Eu recomendo que você use as comparações do CIDR de qualquer maneira, pois isso será mais rápido se você adicionar intervalos separados (e provavelmente você irá, mais cedo ou mais tarde). E é mais limpo e mais fácil de entender.
O que está acontecendo aqui?
Digamos que você esteja comparando um endereço IP 192.0.2.87 a uma rede e prefixo de 192.0.2.0/24. Primeiro, o prefixo é usado como a máscara de rede, que é literalmente o valor de 32 bits com os bits no lado da rede definidos como 1 e no lado do host definido como 0. Assim / 24 teria sido escrito 255.255.255.0, embora internamente ele e o endereço IP e a rede são armazenados como valores brutos de 32 bits. (Eu estou ignorando endianness aqui, pois não é relevante para entender como isso funciona.)
O que acontece é que o endereço IP será ANDed bit a bit com a máscara de rede e o resultado comparado à rede. Se eles forem iguais, o endereço IP estará dentro da rede / prefixo.

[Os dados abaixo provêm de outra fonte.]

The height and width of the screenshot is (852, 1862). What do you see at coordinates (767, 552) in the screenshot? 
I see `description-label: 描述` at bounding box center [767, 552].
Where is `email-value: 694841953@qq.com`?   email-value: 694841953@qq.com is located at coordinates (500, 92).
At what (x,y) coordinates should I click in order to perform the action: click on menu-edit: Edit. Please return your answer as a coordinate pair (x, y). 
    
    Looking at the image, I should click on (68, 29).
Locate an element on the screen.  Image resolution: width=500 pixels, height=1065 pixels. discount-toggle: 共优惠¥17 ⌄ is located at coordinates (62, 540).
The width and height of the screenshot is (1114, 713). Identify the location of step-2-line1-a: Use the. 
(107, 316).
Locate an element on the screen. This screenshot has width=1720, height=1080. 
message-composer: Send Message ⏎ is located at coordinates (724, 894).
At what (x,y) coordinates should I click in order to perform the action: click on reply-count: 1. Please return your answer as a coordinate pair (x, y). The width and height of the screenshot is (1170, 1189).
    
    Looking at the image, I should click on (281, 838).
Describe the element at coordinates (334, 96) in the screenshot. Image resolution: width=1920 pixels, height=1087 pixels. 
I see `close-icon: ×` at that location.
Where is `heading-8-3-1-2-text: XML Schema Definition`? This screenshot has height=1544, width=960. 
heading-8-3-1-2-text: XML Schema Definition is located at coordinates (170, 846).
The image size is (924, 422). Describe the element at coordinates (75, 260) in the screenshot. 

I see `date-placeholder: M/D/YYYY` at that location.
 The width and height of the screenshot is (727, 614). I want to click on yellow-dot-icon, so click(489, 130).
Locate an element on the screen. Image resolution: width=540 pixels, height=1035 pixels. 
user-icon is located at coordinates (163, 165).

No intervalo de IPs, você precisa de duas comparações . Nesse caso, o endereço IP é comparado primeiro ao endereço IP inicial. Se for maior ou igual, continuamos e comparamos com o endereço IP final. Se for menor ou igual, temos uma correspondência.
A diferença no tempo do processador entre essas comparações é insignificante, especialmente porque há muita sobrecarga para cada regra antes mesmo de você chegar às instruções de linguagem de máquina relevantes que fazem a comparação (cargas de registro, etc.).